Verbo ser como 'sirver' o 'causar'

Allí una alta roca

mordaza es a una gruta, de su boca      [ser como servir]

(Polifemo)

 

pellico es ya la que en los bosques era                [ser como causar]

mortal horror

 (Polifemo)

 

Acusativos gregos

Construção muito esquisita e pouco freqüente reproduzindo uma fórmula que era um cultismo na poesia latina:

Su horrenda voz, no su dolor interno,

cabras aquí le interrumpieron, cuantas

-vagas al pie, sacrílegas el cuerno-

a Baco se atrevieron en sus plantas. (Polifemo)

cabras ... -vagas al pie, sacrílegas al cuerno-: As cabras são movediças no que se refere a seus pés; sacrílegas no que se refere a seus cornos.

 

Hipérbato

Consiste na transposição o mudança do ordem normal das palavras. O hipérbato era normal em latim porque a língua escrita era muito diferente da falada. O latim literário conservou uma colocação arcaizante enquanto o vulgar é mas simples. Quando Góngora introduz hipérbatos no seus poemas, aproxima a língua espanhola à dualidade que tinha a latina.

Os hipérbatos de uso mais freqüente são:

separação do substantivo do seu modificador direito:

Pasos de un peregrino son errante (Soledades)

un monte era de miembros eminente (Polifemo)

separação do modificador indireto do substantivo:

Del siempre en la montaña opuesto pino (Soledades)

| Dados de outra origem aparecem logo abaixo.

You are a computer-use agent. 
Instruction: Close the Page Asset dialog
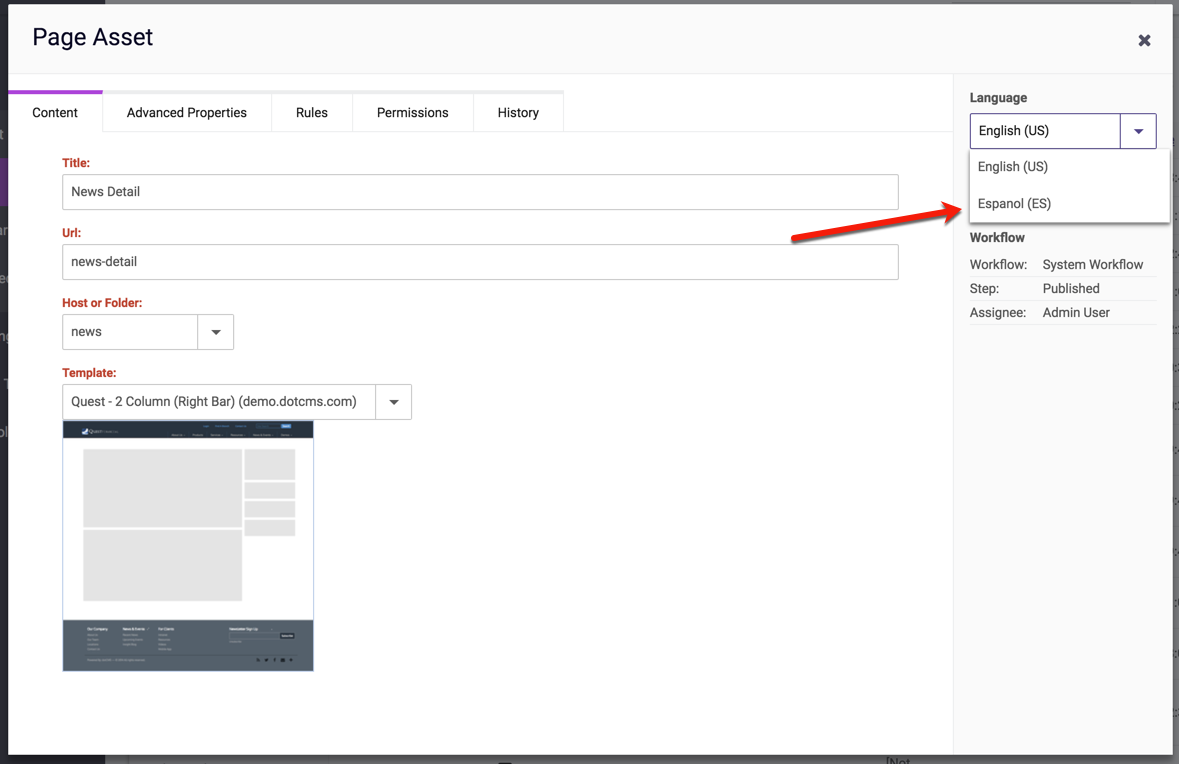(1144, 41)
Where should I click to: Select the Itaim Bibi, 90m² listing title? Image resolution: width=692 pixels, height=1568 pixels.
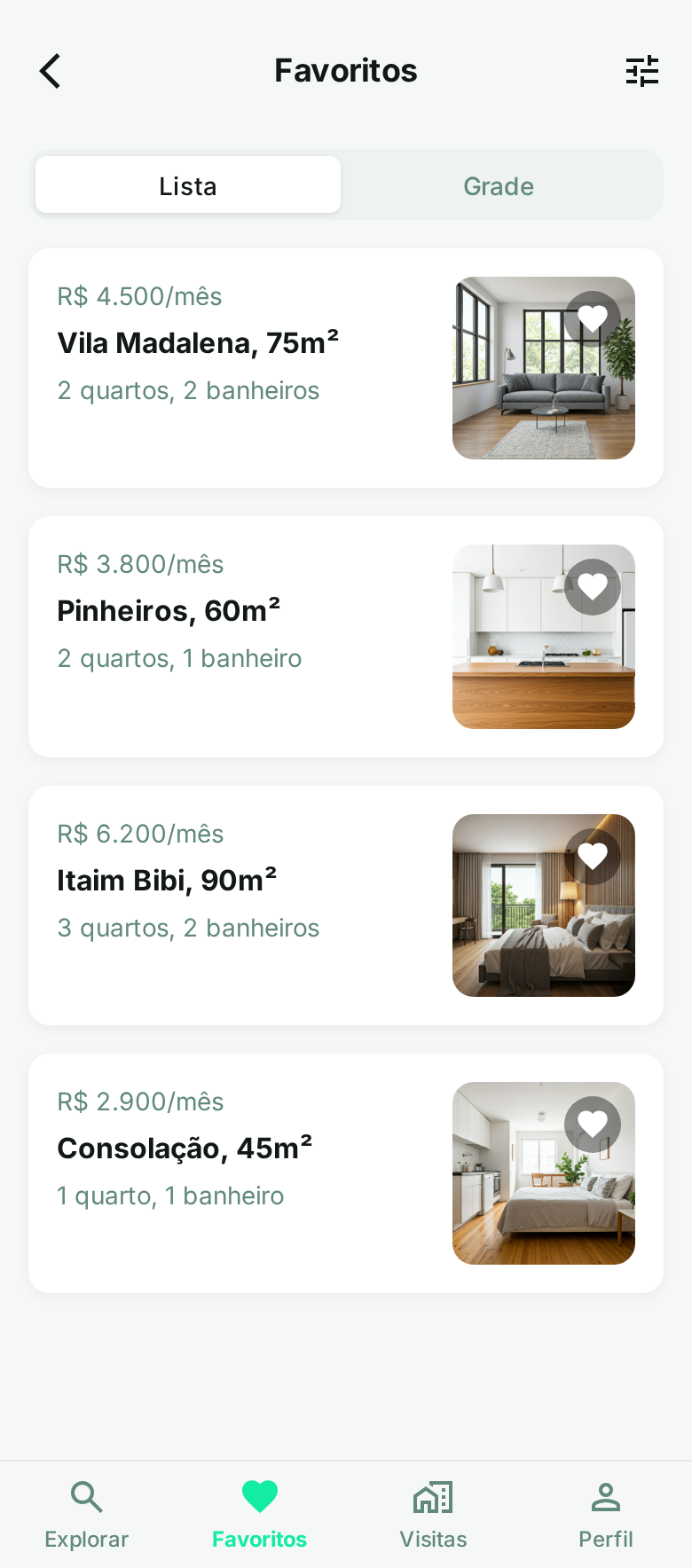pyautogui.click(x=167, y=881)
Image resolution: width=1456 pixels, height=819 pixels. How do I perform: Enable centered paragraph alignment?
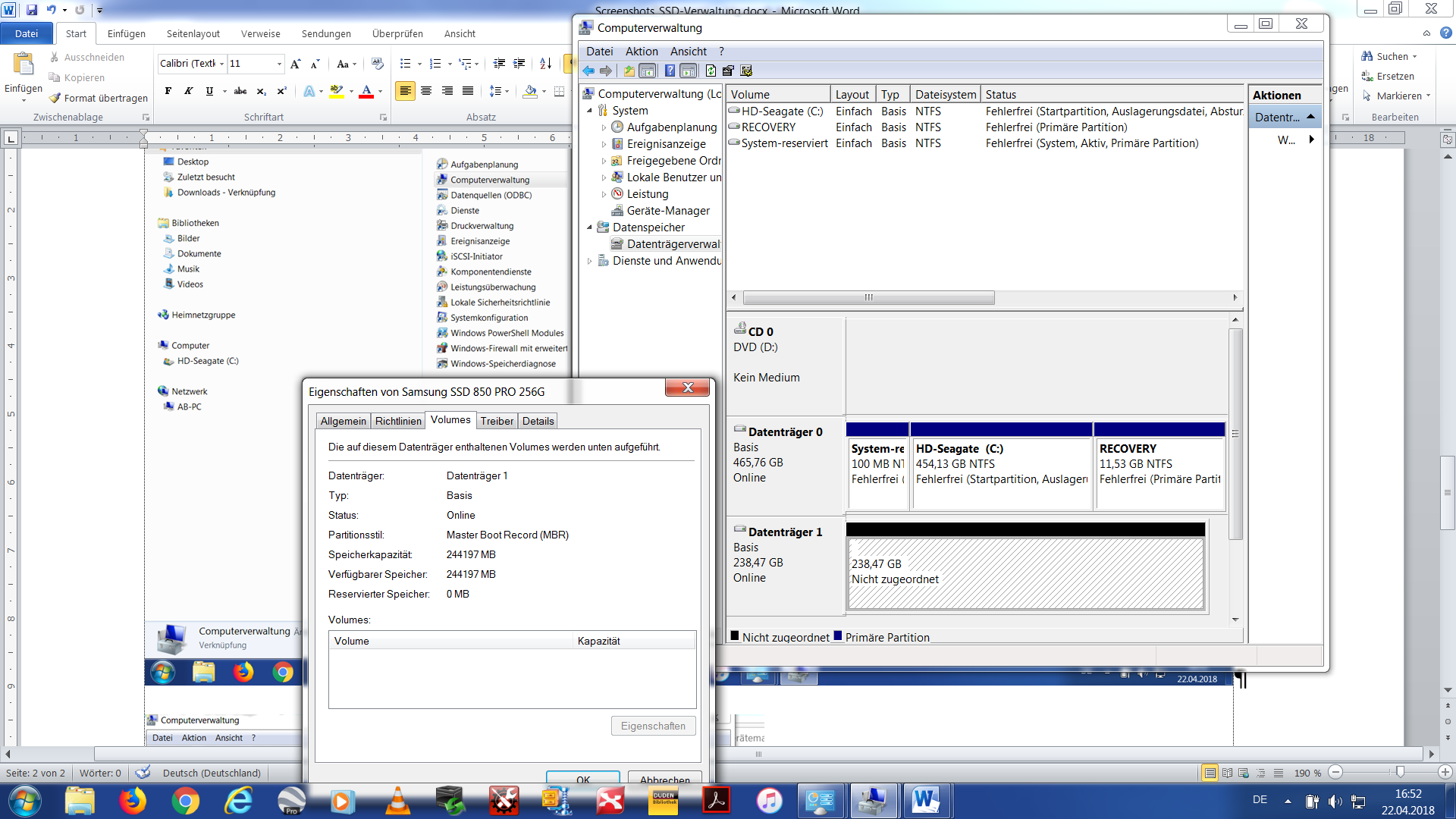coord(426,91)
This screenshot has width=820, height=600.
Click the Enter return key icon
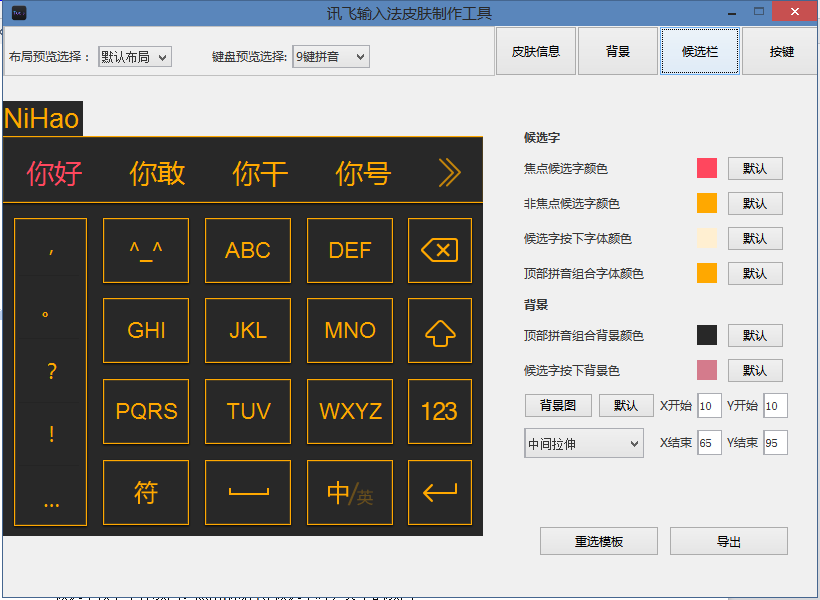440,492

anteposição da proposição do relativo com que a seu antecedente:

las que  verdes hamadrías

abortaron las plantas (Soledades)

Estas que me dictó rimas sonoras (Polifemo)

 

Repetição de fórmulas estilísticas (fórmula A, si no B)

Numa primeira leitura dos poemas gongóricos, é clara a tendência a repetição das mesmas fórmulas sintáticas que, Dámaso Alonso chama de A, si no B:

marino, si agradable no, instrumento (Polifemo)

 

…húmidas centellas,

si no aljófares líquidos sudando,

llegó Acis… (Polifemo)

 

Léxico colorista e suntuario

No léxico gongórico intensificam-se os campos semânticos relacionados com os cores. Sua poesia é colorista em extremo e as séries de cores mais freqüentes são:

Vermelho: livor, púrpura, rubíes, rojo, grana, acanto, carmesí, escarlata, coral, clavel, rosa.

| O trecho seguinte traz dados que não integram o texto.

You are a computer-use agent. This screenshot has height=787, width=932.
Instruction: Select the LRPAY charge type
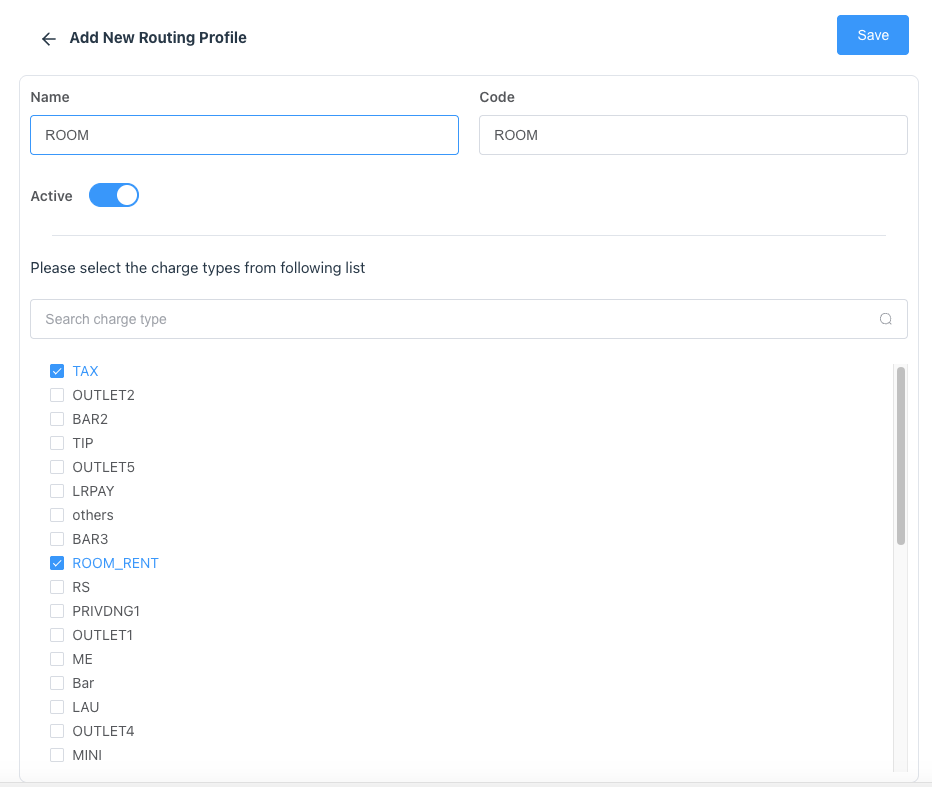click(x=57, y=490)
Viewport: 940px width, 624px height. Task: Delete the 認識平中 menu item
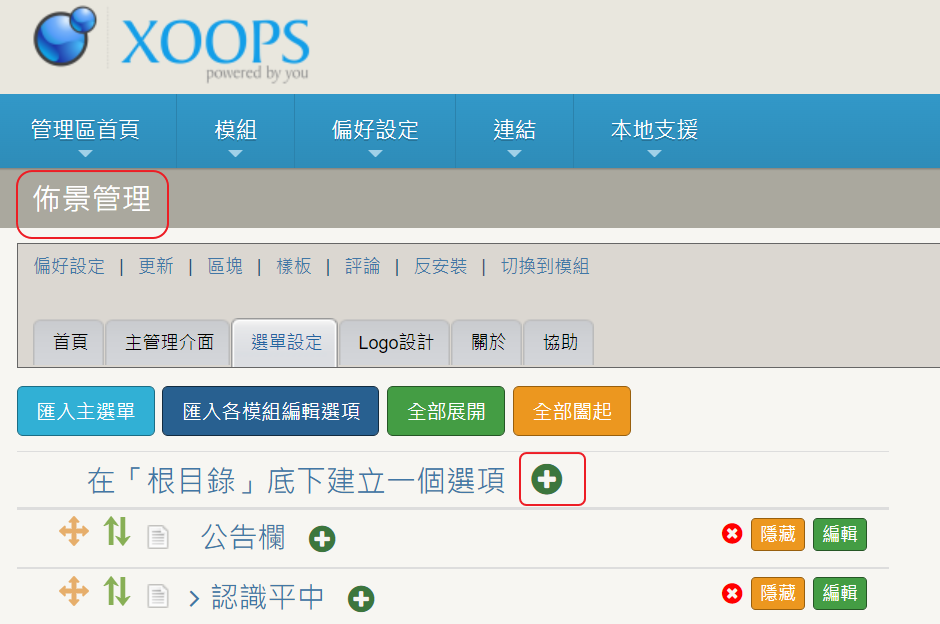[732, 594]
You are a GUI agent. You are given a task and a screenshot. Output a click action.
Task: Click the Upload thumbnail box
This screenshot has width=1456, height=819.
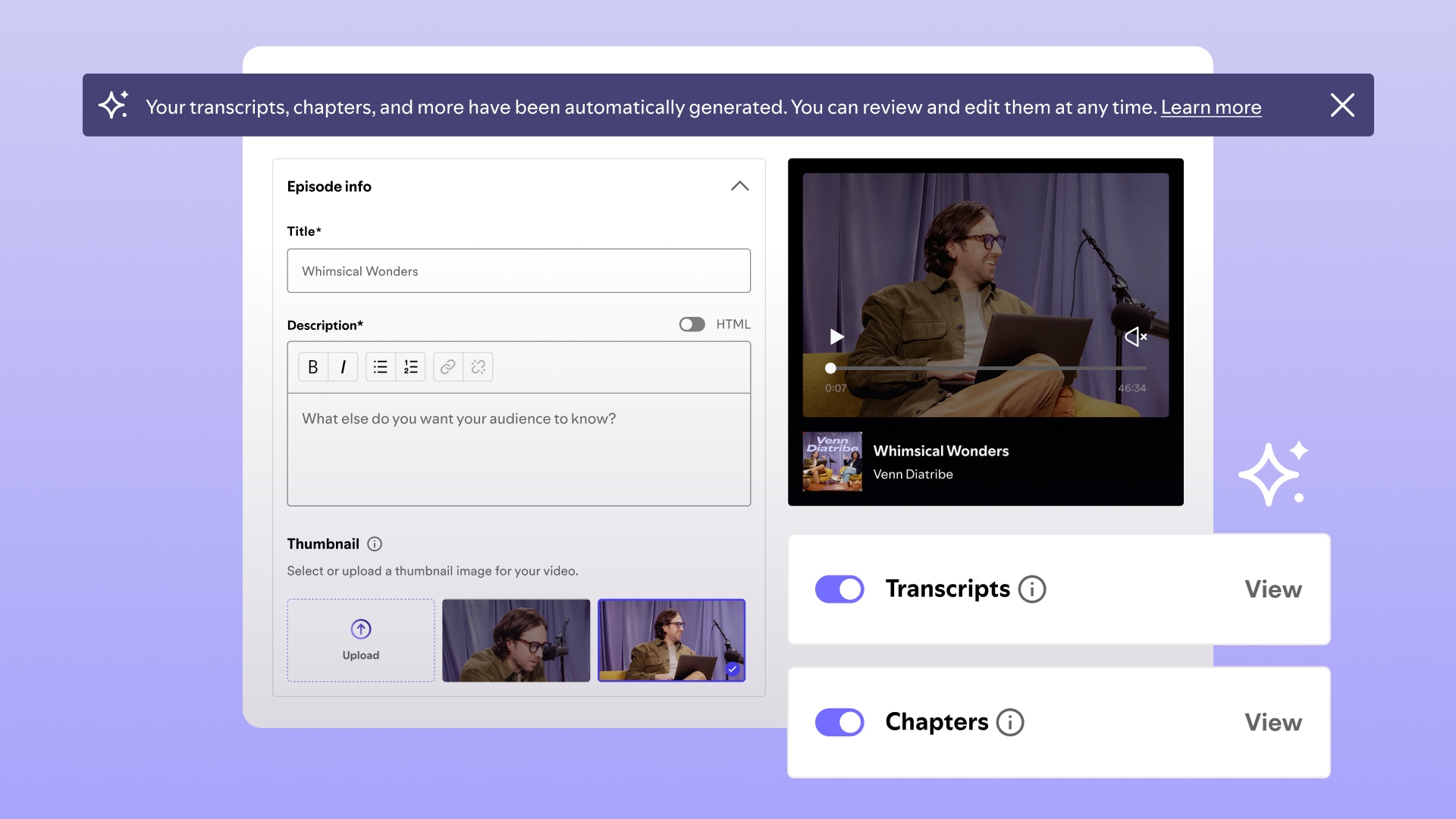click(361, 641)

Branco: lino, lana, lilios, espuma, perlas, nieve, cisnes, corderos, plata, argentar.

Ouro: oro, dorado, rubio, topacio, miel.

Azul: azul, zafiro, cerúleo.

O verde, que se encontra extensamente na natureza, tem um valor real. O preto aparece como um elemento discordante dentro da harmonia do mundo.

 

Recursos estilísticos

Na poesia de Góngora, apresenta-se uma simplificação enobrecedora do mundo. Desaparece o feio da natureza e estiliza-se a beleza. Esta estilização é possível pelo contínuo e complicado jogo de metáforas que usa. Por exemplo, nas Soledades, a água do rios, mar, fonte ou lágrimas sempre é cristal, mas cristal também são os belos membros de Galatea no Polifemo (al sonoro cristal, al cristal mudo).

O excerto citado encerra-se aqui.